G+J wollte über verschiedene Kanäle ein unverzichtbarer Teil des Lebens der Leser und Nutzer für definierte Interessengemeinschaften werden. Dies werde nur gelingen, wenn man die Organisation entsprechend ausrichte. G+J war überzeugt, dass die starken Marken, der radikale Ansatz bei den Inhalten und die konsequente Ausrichtung auf die Interessen und Bedürfnisse der Nutzer zu zahlreichen neuen Produktmöglichkeiten führen werde. Mit der neuen Struktur wollte man an Geschwindigkeit bei der Umsetzung neuer Produkte in Print und Digital gewinnen und effizienter werden.

Warum wurden die Redaktionen und Verlagsfunktionen neu organisiert?

Im Mittelpunkt der Strategie stand die Ausrichtung des Unternehmens auf die Interessengruppen. Dazu sei es notwendig, die Strategie jeder Marke und jedes einzelnen Titels stringent zu koordinieren, um die Leser, Nutzer und Kunden bestmöglich zu erreichen und der zentrale Ansprechpartner für die Communities zu werden.
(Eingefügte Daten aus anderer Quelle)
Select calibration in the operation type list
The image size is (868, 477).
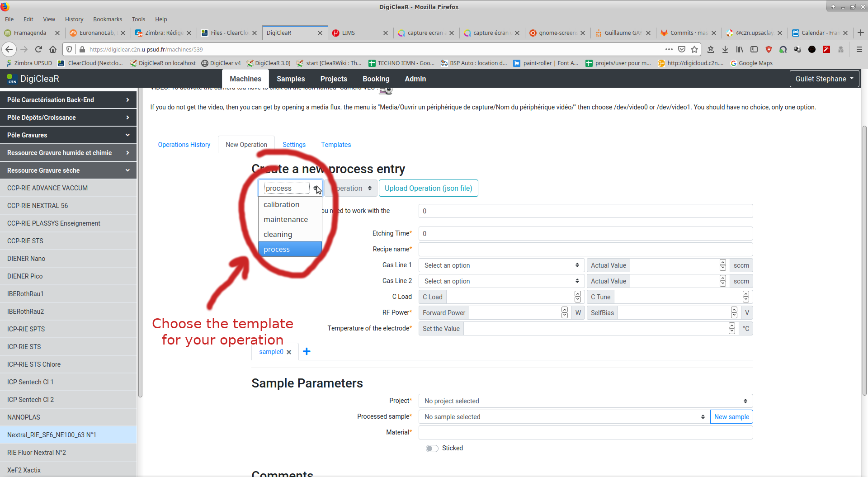[281, 204]
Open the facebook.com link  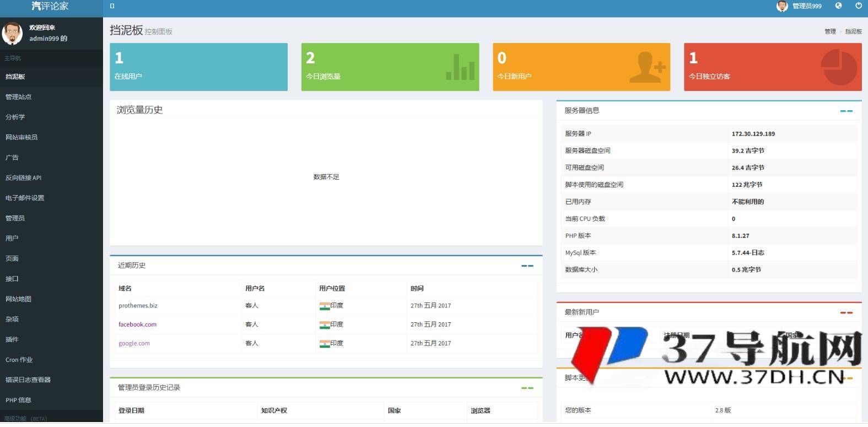tap(137, 325)
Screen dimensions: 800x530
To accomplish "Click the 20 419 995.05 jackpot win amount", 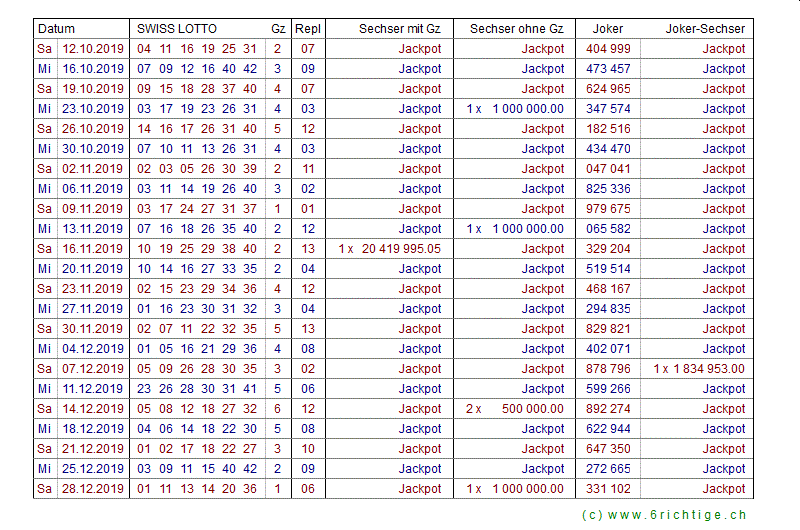I will pos(390,249).
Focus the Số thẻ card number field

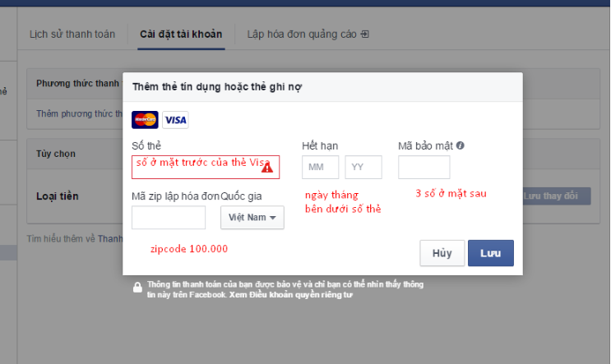click(206, 167)
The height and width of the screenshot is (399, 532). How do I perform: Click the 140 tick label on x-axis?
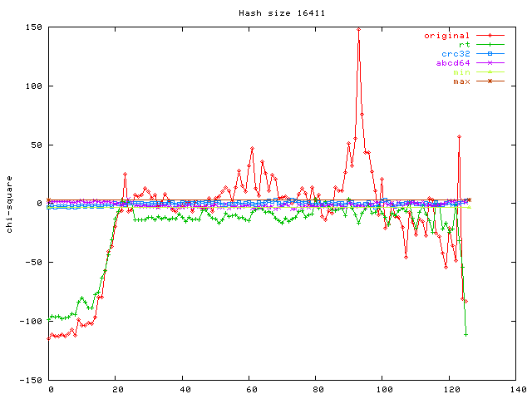coord(518,389)
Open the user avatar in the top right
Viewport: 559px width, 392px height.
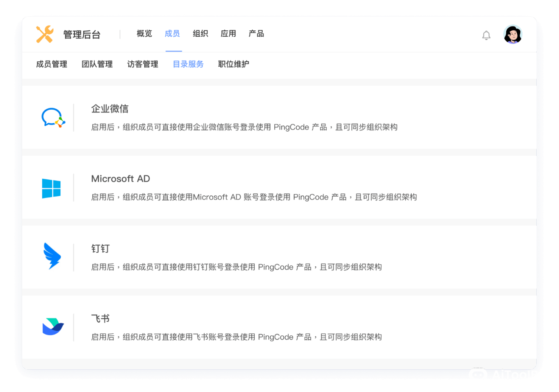pos(512,34)
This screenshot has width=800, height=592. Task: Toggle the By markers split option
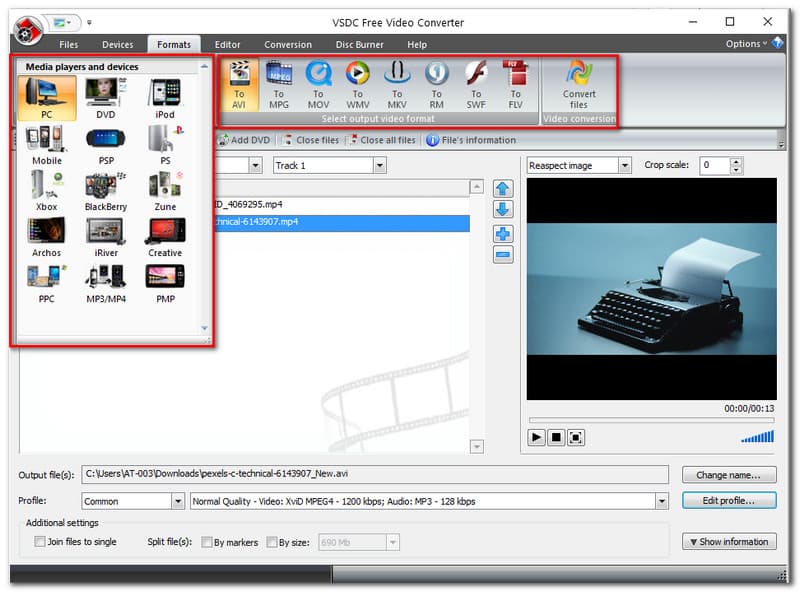207,542
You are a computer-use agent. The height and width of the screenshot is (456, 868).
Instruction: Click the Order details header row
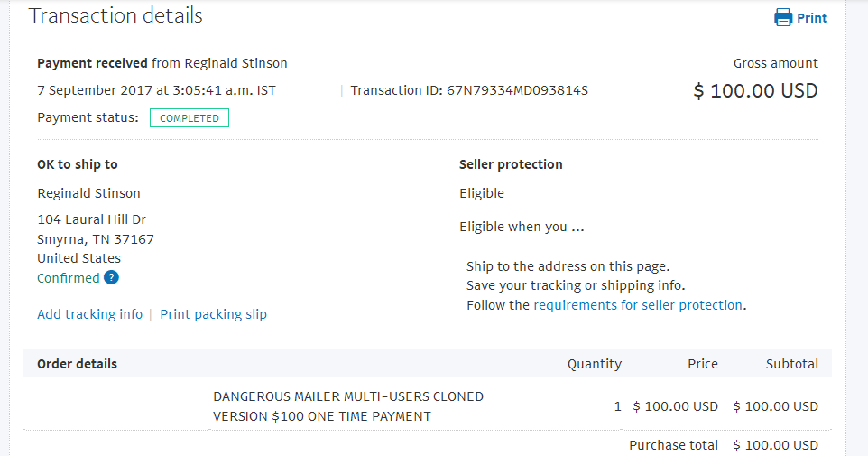tap(428, 364)
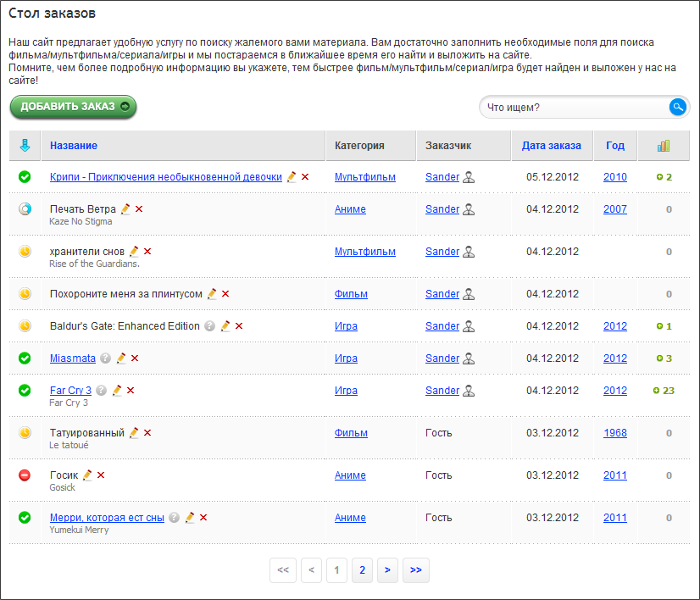The image size is (700, 600).
Task: Sort table by Название column
Action: click(74, 146)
Diese enge Markenführung könne nur durch eine enge, geografisch enge Führung und die direkte Zusammenarbeit mit dem Produktmanagement gewährleistet werden.

Kollegen aus Redaktionen und Verlagen seien bereits hervorragende Experten für ihre jeweiligen Communities. Jeder Mitarbeiter sollte daher ein Übernahmeangebot für den Standort erhalten.

Man betrachte diesen Schritt als zentral. G+J wollte, dass alle Kollegen und Redakteure einer Community in Zukunft in einen engen Austausch treten und aus einer Hand und an einem Ort geführt werden. Als Teil der Knowledge Community sollte P.M. ebenso zu Hamburg gehören wie die Kollegen von NEON und NIDO, die der Stern-Redaktion nahe sein müssen. Und die ELTERN-Gruppe sei eine der stärksten und wichtigsten Gemeinschaften und sollte daher auch von Hamburg aus geführt werden.

Wie wurde der Zweck eines „Publishers“ beschrieben?

Für jede Community of Interest gebe es einen verantwortlichen Publisher. Aufgabe des Verlages sei es, das bestehende analoge Geschäft zu verwalten und auszubauen und gemeinsam mit dem Digital Business Director die Inhalte bestmöglich über alle für die Community relevanten Kanäle hochzuladen. Der Verlag hat einen Überblick über den Markt und reagiert auf die Trends in seinem Fachgebiet - auch über das Printgeschäft oder die etablierten Marken hinaus. Das strategische Management der entsprechenden Community of Interest erfolge gemeinsam mit dem Digital Business Director. Neue Geschäftsmodelle werden gemeinsam von Publisher und Digital Business Director initiiert und beschlossen.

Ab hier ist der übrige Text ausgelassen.